When I was a little girl, I also started playing in Detvancok. For more than 6 years I played kontra under the leadership of Jarko Hazlinger- our primas. Detvancok had 12 members then and we were all very good friends. Our leader ujo Jozko Mackov taught us how to love Slovak folklore. With Jarko as a primas we went through a lot of performances, TV or radio shows and programs. We - members of Detvancok-were almost the same age, so we left the childrenís group more or less at the same time. Some of us went to Bratislava, Banska Bystrica or Kosice to study at the universities there and, of course, entered the university folk groups. But Jarko never really left "his" folk band. Although he studied at the Faculty of Economics of the university in Bratislava and played in the folk group Ekonom, he often traveled back to Detva trying to "hold" the musicians together. At last, the guys returned to their hometown after finishing their studies or after being in the army and created a stable music band of 5 members, which is now called "The folk music band of Jaroslav Hazlinger." We can simply call them Hazlingerovci. They have been playing together for several years already and everybody in Detva knows them and loves them. Jarko didn't originally come from Detva, he used to live in Hrinova, a small town situated on the other side of the mount Polana. He moved to Detva some years ago and he lives here now. After graduating the Faculty of Economics he started his "business career" and up to now heís been working in the banking sector.

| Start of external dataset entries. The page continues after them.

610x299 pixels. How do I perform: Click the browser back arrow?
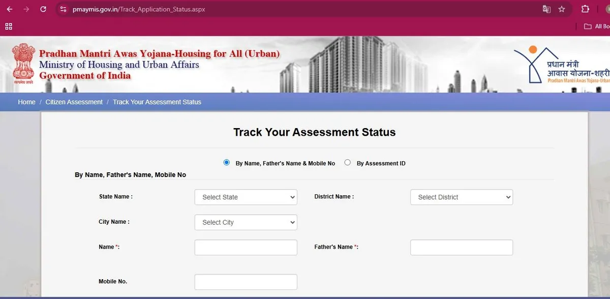pyautogui.click(x=10, y=9)
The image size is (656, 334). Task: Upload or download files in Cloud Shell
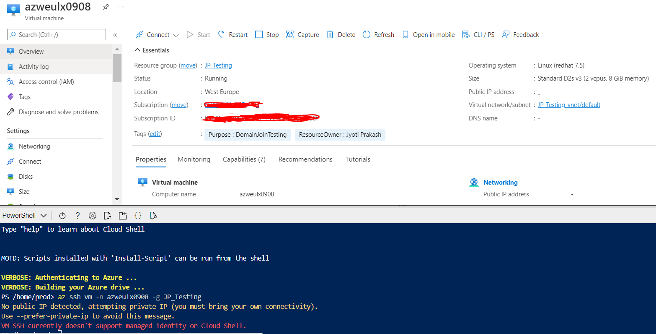[x=107, y=215]
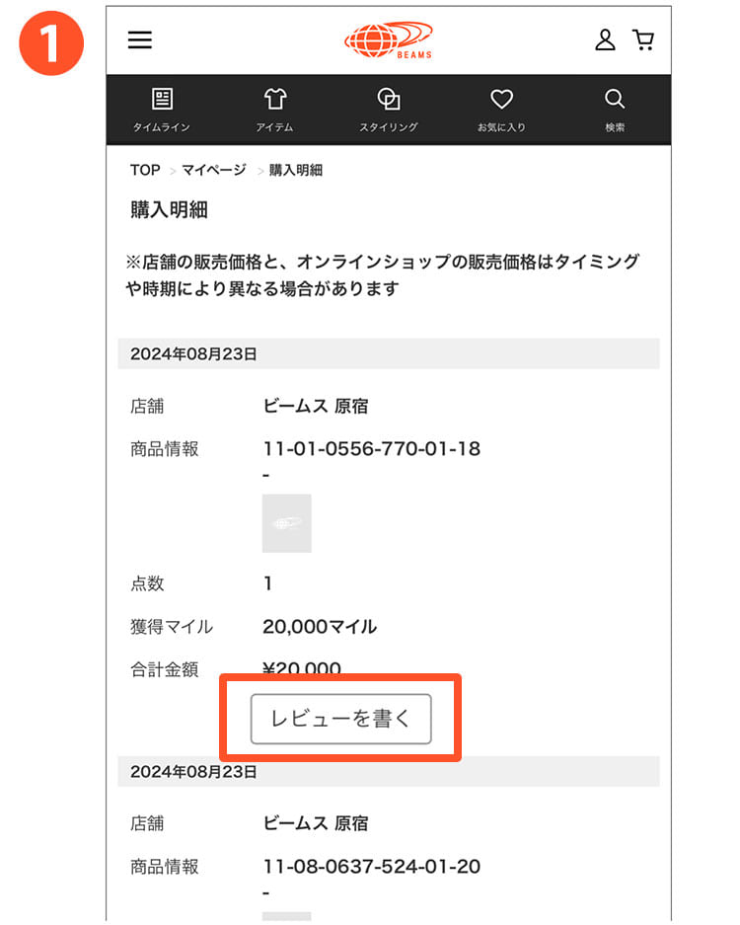This screenshot has height=925, width=740.
Task: Click the タイムライン newspaper icon
Action: click(162, 99)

As a lover of folklore he still leads his music band, but also works with children. He collects and then writes music-old songs of our grandfathers and grandmothers and this material is then used in folk groups in Detva. His band accompanies dancers of the folk group Detva and his "educational role" is very well seen in the play of young musicians of newly formed children's folk band Detvancok. I can say that besides being a good businessman Jarko is a great teacher who prepares a new generation of Detva's musicians.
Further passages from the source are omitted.